The Future of the Southern Plains
April 6–7, 2001
William P. Clements Center for Southwest Studies
& The Stanton Sharp Symposium
Southern Methodist University, Dallas, Texas
You are invited to attend a public symposium presented by a superb group of historians, geographers, and a climatologist, who will reflect on the past of the South Plains and offer thoughts on future trends. Historically, this region—which includes West Texas, eastern New Mexico, the Oklahoma panhandle, and southeastern Colorado—has depended upon the oil and livestock industries. Neither has flourished in recent years. To complicate matters, the region’s economic development depends upon water, which is a resource that is dwindling fast as the South Plains continues to suffer from drought.
Elliott West, Dan Flores, John Miller Morris, John Opie and Diana Olien, among others, will address issues such as the transition from family farm to corporate agribusiness, balancing regional growth with environmental constraints, creation of a Great Plains landscape aesthetic and the potential for tourism, drought over the millenia, the changing nature of petroleum production and its consequences for employment as well as public policy, the political culture of the Texas Panhandle, and the impact of Mexican descent people and Hispanic institutions on the South Plains.
◆ ◆ ◆ ◆ ◆ ◆ ◆
According to the symposium announcement, which states are included in the South Plains region? The material that comes next is from a separate source.
◆ ◆ ◆ ◆ ◆ ◆ ◆
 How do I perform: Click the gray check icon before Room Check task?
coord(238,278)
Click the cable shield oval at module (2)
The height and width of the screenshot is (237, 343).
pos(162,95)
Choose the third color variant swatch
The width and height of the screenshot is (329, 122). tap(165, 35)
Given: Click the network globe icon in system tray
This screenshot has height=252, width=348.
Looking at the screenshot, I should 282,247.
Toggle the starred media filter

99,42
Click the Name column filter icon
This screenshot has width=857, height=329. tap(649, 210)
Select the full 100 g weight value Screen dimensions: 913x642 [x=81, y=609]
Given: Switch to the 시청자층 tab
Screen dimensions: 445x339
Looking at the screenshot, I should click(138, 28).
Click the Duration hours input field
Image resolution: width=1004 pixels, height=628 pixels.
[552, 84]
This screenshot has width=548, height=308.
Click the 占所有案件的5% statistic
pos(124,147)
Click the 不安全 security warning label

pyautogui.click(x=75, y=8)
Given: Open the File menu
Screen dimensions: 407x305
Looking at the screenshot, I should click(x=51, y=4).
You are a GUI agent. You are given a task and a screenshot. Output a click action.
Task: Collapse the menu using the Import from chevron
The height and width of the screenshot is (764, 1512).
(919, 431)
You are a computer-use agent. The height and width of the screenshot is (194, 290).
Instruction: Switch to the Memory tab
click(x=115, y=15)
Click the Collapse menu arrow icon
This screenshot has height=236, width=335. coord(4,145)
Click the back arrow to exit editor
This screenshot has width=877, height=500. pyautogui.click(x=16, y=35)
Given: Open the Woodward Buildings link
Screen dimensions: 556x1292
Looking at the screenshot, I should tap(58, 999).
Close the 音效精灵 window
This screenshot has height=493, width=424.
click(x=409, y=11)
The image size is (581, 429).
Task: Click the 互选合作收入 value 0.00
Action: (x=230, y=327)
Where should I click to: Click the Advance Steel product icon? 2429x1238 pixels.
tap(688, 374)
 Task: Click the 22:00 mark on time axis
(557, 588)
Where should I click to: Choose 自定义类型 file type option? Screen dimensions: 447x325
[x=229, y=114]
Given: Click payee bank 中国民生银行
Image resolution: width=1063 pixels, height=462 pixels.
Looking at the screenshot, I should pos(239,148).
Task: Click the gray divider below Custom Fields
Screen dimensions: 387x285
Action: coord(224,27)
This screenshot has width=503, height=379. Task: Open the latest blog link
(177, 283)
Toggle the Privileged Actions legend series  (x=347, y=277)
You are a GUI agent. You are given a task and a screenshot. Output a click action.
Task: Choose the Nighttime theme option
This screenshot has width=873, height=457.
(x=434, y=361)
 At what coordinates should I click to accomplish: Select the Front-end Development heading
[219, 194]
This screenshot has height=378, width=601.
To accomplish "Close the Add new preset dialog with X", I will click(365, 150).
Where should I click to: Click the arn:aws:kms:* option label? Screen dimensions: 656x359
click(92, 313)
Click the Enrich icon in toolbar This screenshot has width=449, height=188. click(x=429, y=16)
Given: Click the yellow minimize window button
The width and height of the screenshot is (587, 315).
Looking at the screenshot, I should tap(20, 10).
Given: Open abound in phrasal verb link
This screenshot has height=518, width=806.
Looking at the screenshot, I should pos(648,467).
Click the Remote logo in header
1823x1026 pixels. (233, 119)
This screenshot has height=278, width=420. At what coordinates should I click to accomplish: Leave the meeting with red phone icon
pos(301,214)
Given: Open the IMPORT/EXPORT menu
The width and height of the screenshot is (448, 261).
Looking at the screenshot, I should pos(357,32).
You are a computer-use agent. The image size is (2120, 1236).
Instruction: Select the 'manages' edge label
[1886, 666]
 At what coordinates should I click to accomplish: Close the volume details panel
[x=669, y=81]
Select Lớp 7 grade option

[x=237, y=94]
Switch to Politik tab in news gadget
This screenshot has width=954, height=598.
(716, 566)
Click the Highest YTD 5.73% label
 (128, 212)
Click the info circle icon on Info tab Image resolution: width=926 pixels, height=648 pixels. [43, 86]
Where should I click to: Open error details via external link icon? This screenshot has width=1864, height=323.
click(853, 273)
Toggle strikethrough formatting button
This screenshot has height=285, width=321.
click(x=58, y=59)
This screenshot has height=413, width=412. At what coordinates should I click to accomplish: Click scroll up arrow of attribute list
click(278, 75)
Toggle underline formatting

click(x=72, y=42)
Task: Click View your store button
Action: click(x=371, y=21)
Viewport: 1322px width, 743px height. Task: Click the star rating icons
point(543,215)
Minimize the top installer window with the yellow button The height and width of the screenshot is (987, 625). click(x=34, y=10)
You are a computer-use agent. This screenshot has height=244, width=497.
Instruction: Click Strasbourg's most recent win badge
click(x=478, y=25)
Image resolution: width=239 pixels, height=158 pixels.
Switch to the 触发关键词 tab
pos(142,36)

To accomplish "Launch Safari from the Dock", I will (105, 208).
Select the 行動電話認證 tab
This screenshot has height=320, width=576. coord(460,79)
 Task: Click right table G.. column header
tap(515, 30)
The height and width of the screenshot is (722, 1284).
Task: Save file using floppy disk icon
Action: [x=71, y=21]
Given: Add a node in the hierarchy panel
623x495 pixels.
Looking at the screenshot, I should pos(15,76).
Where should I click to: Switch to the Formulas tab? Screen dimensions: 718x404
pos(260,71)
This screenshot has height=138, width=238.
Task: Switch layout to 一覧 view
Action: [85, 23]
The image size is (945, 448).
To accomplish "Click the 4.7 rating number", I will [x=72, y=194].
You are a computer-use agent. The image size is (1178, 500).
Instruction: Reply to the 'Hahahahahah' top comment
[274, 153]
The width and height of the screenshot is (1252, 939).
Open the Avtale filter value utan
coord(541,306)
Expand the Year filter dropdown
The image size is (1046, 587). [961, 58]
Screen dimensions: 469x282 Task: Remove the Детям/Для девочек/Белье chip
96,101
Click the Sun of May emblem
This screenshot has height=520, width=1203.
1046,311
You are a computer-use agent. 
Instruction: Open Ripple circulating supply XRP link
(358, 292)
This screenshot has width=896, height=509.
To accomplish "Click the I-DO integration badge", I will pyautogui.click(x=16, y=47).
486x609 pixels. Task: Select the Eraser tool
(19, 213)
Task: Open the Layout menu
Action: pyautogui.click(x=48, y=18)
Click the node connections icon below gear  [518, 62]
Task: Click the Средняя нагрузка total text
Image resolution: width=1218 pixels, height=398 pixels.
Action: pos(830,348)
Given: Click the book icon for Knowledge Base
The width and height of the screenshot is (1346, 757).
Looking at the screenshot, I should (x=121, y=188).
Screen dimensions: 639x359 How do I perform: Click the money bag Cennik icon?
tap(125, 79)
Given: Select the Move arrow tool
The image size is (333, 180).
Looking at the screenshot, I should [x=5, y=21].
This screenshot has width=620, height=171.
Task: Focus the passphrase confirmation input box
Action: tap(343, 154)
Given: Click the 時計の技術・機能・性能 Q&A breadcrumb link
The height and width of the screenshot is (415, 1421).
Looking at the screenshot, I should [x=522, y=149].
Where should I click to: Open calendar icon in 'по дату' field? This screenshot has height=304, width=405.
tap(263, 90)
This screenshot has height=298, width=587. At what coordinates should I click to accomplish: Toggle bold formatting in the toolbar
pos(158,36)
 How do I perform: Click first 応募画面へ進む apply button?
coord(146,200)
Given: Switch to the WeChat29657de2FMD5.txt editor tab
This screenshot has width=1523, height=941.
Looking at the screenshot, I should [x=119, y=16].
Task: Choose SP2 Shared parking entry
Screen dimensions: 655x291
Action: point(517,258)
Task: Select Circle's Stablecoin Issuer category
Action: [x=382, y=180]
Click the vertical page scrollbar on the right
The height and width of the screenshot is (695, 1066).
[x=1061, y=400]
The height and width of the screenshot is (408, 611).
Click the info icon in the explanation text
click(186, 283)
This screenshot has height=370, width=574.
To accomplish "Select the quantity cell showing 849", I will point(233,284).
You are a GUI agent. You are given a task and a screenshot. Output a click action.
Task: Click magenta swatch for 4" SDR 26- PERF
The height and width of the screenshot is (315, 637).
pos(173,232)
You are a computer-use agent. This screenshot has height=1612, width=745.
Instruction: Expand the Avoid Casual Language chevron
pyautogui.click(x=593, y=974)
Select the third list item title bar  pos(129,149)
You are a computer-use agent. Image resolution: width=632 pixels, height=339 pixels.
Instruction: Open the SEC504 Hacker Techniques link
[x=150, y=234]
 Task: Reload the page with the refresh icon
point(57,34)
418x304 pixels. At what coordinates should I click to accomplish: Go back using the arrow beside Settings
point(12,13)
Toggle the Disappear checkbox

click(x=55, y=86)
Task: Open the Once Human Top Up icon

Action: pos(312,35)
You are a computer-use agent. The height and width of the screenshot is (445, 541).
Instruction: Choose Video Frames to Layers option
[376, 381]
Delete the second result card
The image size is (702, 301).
◆ ◆ ◆ ◆ ◆ ◆ ◆
Solution for this problem:
The region includes West Texas, eastern New Mexico, the Oklahoma panhandle, and southeastern Colorado.